▸ EXERCISE
The expected answer is every line of the material that contains the word "Draft".

+-------+

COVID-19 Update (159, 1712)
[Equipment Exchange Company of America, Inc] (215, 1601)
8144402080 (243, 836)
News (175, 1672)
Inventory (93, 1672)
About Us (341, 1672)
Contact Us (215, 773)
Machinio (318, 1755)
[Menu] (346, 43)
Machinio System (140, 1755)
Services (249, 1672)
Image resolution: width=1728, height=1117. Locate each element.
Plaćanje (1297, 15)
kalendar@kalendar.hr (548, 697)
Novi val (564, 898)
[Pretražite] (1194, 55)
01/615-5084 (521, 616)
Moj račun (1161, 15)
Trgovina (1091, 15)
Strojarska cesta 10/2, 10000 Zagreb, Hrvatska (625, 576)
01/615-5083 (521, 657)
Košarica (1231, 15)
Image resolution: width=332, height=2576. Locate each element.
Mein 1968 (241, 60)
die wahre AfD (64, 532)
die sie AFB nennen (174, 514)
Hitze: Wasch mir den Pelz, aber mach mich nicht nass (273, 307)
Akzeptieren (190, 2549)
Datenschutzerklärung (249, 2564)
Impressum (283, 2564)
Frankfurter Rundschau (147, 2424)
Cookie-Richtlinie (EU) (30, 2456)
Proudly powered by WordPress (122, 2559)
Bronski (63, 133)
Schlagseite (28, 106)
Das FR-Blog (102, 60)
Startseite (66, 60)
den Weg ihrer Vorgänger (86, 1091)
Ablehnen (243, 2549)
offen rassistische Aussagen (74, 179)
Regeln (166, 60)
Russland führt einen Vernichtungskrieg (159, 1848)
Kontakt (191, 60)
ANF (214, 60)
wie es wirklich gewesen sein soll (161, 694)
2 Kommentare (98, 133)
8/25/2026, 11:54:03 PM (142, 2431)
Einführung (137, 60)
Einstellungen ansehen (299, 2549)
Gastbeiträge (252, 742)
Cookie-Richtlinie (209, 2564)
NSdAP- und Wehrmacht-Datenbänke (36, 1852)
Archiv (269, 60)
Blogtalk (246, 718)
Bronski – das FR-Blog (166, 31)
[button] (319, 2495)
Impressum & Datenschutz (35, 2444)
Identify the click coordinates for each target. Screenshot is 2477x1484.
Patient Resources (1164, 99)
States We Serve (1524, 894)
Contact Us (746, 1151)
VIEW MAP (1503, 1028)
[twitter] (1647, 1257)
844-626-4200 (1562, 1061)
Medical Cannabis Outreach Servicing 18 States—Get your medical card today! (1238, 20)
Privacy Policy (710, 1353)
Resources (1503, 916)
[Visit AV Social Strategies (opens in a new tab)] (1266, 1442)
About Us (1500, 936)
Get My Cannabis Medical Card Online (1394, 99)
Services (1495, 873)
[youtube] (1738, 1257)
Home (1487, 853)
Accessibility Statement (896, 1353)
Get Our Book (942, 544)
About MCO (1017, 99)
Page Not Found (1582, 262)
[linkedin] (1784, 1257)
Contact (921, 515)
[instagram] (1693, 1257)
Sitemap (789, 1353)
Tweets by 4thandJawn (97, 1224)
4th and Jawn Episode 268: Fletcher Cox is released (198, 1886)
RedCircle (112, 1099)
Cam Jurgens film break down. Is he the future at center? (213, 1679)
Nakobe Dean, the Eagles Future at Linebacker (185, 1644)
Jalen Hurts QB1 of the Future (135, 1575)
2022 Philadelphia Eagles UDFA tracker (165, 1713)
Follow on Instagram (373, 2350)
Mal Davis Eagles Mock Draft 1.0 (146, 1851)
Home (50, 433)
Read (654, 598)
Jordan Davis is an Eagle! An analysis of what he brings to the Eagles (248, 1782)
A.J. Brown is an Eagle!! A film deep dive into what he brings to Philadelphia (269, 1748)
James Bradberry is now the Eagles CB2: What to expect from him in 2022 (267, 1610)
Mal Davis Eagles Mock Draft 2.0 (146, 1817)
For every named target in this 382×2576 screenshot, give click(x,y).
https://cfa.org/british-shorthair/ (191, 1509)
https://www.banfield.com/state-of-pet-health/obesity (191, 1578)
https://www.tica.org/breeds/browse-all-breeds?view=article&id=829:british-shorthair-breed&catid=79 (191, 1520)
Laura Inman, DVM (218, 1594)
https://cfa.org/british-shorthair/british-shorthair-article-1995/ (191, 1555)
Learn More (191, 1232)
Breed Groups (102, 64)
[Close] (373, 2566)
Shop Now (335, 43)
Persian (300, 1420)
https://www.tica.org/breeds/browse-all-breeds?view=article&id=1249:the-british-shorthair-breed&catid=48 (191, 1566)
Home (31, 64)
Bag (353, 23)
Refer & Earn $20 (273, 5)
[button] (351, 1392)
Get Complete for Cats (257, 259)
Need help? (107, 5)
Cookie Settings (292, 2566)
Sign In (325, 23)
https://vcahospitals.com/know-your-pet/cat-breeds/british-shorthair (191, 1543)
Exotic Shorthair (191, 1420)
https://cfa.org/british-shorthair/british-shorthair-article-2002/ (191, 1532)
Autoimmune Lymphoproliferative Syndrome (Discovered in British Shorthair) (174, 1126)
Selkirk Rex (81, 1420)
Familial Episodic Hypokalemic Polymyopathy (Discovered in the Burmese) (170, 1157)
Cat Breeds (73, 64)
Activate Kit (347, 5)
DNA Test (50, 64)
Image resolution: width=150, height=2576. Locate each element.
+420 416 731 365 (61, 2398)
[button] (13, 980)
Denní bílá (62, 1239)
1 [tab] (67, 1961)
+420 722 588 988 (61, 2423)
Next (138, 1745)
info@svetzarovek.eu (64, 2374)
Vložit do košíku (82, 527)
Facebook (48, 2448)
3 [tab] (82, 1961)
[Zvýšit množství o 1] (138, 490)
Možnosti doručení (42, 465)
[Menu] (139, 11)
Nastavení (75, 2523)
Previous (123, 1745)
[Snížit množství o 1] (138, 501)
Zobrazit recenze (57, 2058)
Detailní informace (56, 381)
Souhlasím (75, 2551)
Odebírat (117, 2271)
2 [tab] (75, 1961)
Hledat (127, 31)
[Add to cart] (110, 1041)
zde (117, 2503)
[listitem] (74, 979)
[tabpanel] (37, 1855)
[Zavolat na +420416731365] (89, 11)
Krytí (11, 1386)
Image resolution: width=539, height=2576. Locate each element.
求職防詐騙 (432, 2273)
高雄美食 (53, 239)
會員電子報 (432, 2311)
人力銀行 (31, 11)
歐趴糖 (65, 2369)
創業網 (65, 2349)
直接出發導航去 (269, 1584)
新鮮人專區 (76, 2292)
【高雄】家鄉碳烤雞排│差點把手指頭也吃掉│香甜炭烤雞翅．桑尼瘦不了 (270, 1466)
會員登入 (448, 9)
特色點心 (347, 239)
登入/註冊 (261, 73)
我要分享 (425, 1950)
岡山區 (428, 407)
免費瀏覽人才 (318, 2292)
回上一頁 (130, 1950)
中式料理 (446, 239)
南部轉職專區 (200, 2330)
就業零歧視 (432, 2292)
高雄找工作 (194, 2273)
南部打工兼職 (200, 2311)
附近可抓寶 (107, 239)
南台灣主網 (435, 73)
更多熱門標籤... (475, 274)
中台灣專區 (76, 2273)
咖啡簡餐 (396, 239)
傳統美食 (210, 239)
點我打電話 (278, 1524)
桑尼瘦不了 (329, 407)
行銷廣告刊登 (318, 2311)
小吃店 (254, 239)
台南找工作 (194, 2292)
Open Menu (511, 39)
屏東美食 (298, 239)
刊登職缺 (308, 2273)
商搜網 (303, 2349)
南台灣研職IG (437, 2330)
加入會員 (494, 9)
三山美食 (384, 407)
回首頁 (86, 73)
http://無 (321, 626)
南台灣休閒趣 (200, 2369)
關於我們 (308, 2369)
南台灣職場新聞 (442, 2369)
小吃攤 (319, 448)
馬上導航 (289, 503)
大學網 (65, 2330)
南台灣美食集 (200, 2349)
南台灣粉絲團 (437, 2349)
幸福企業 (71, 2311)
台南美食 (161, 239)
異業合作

+-------+

▸ ANSWER SPACE
Mal Davis Eagles Mock Draft 1.0 (146, 1851)
Mal Davis Eagles Mock Draft 2.0 (146, 1817)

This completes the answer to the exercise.